So in all our affairs we are
concerned to let the spirit of God move through the substance. Therefore we
must have the substance. And therefore we must have the space for the substance
to be in. And we need to have an attitude, therefore, with respect to each
other, which allows us to have plenty of space, and we’re not trying to cram
people into some sort of particularly good Emissary structure. If there are
groups of people, such as here on Sunrise Ranch, all together in a relatively
limited space, physically speaking, there needs to be, one might say, more
consciousness of vibrational space than if one wasn’t in such a situation.
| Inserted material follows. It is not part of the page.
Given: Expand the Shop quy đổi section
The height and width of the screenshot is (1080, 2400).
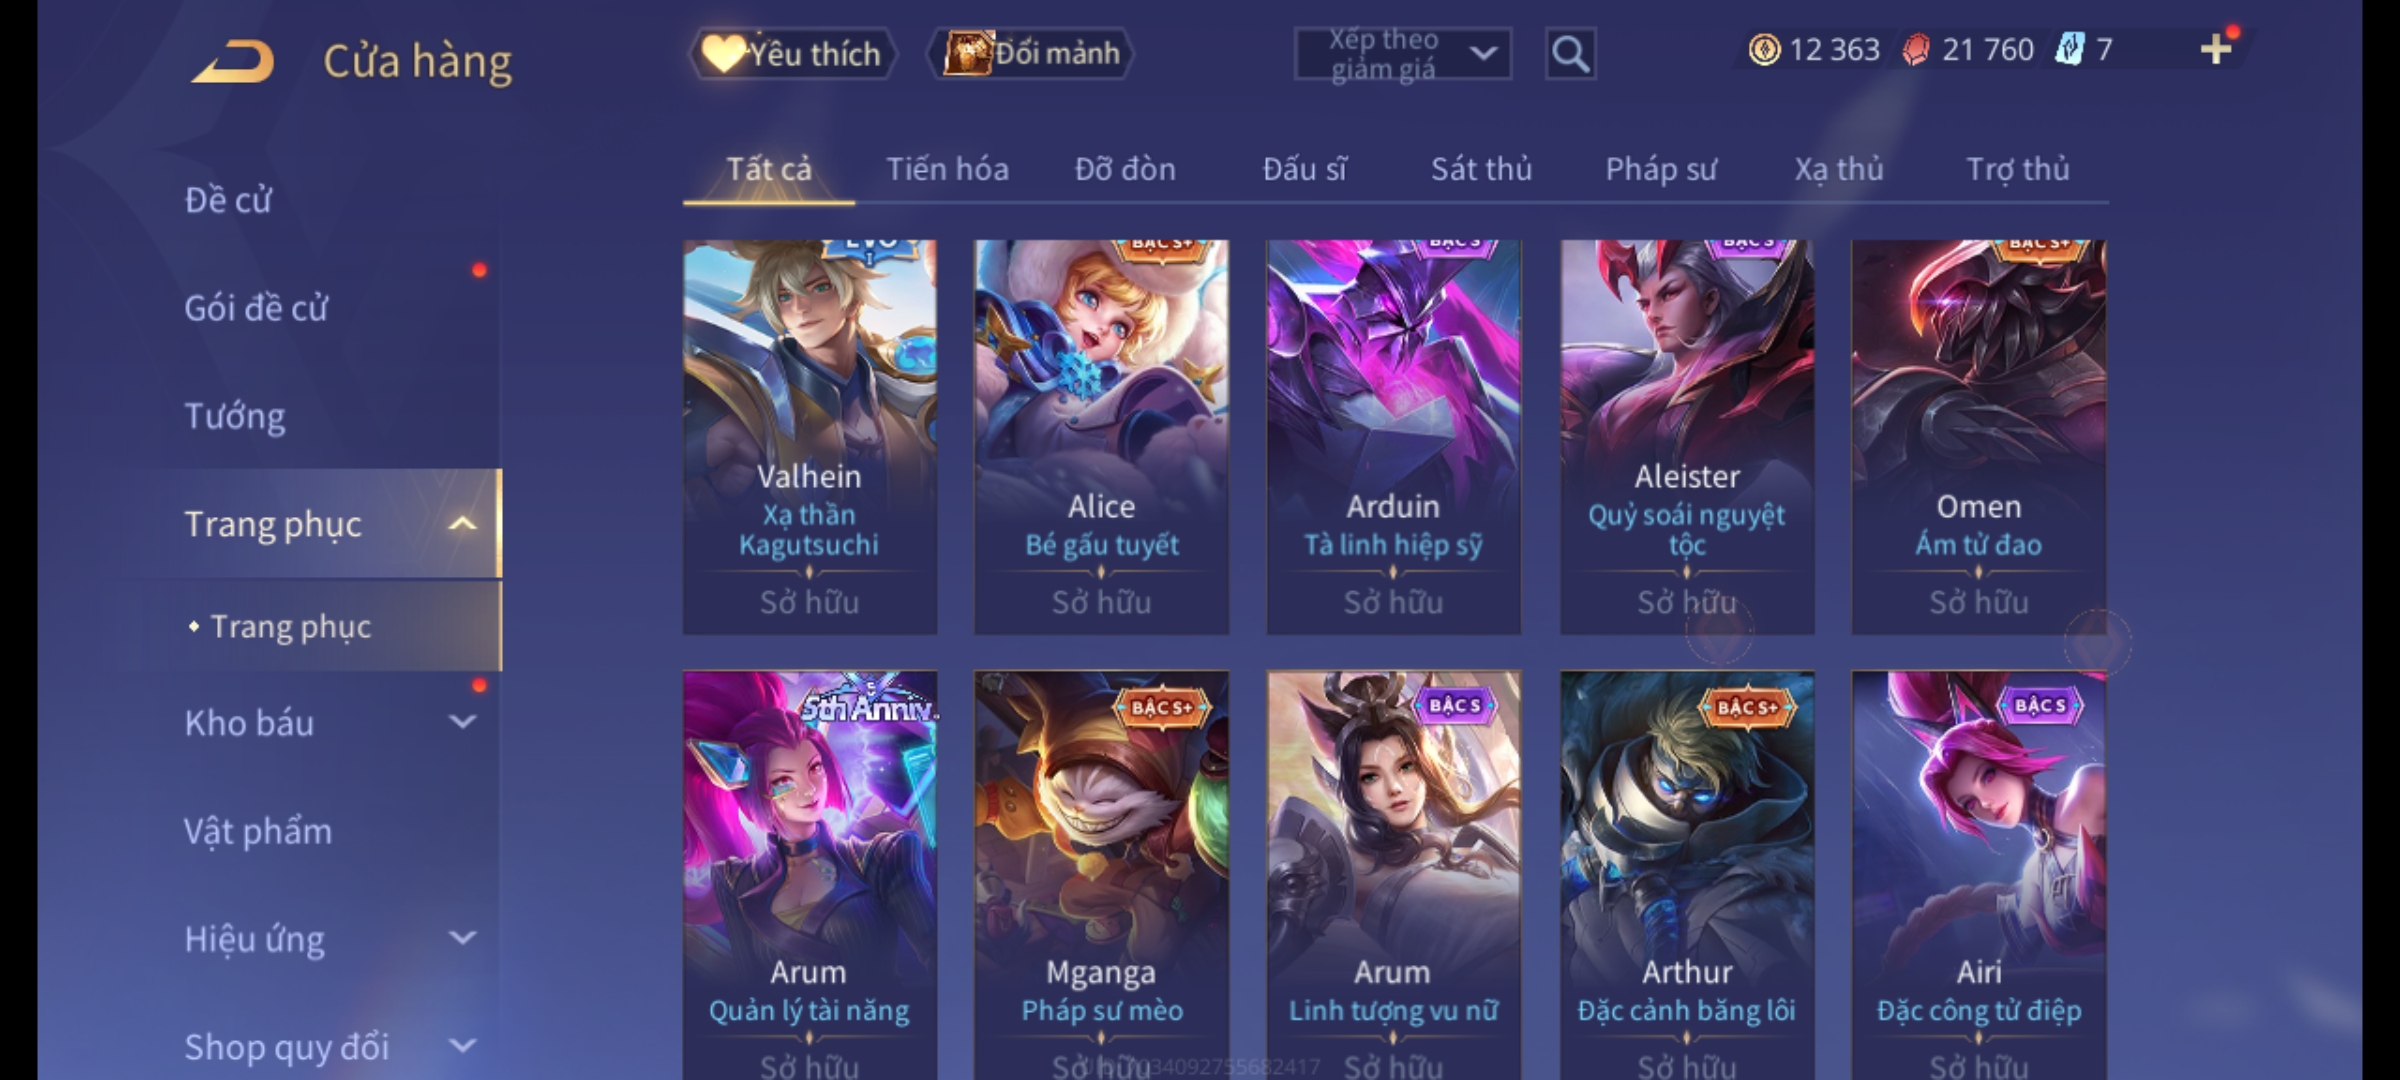Looking at the screenshot, I should pos(462,1046).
There should be on Sunrise Ranch a vast space vibrationally speaking, into
which all the spiritual substance required may be generated by those who are
closely together physically speaking. But unfortunately in groups, these groups tend to be much more conscious
of being physical groups than they are of the space which is present also. The
fact of the physical group should be the least impressive of the factors that
are present, because it is the smallest factor. The consciousness may expand to
be aware that there is a vast space here and each individual in that group
needs to have plenty of space into which this vibrational substance may be
generated.
But because people who are in
small physical spaces keep bumping up against each other in those small
physical spaces, they pay more attention to these bumps than they do to the
space which is actually there. If the space was as prominent in the
consciousness as the physical factors, then there wouldn’t be any bumps,
because there’s so much space that the people are far apart in that sense. Now
you may recognize how this is symbolized in its working, at least in some
measure, by a number of birds flying together, maybe thousands of birds flying
in close formation, starlings for instance. And they go this way and they go
that way; they never bump into each other. Why? Well there’s lots of space
insofar as they are concerned. Their sensing relates to that space, vibrational
space, rather than to the physical factors. Well it needs to be more so,
doesn’t it, insofar as human experience is concerned. But human experience has
been encased in a little physical area, emphasized by reason of the closeness
of people in large population centers, and they say, “There’s no space here.”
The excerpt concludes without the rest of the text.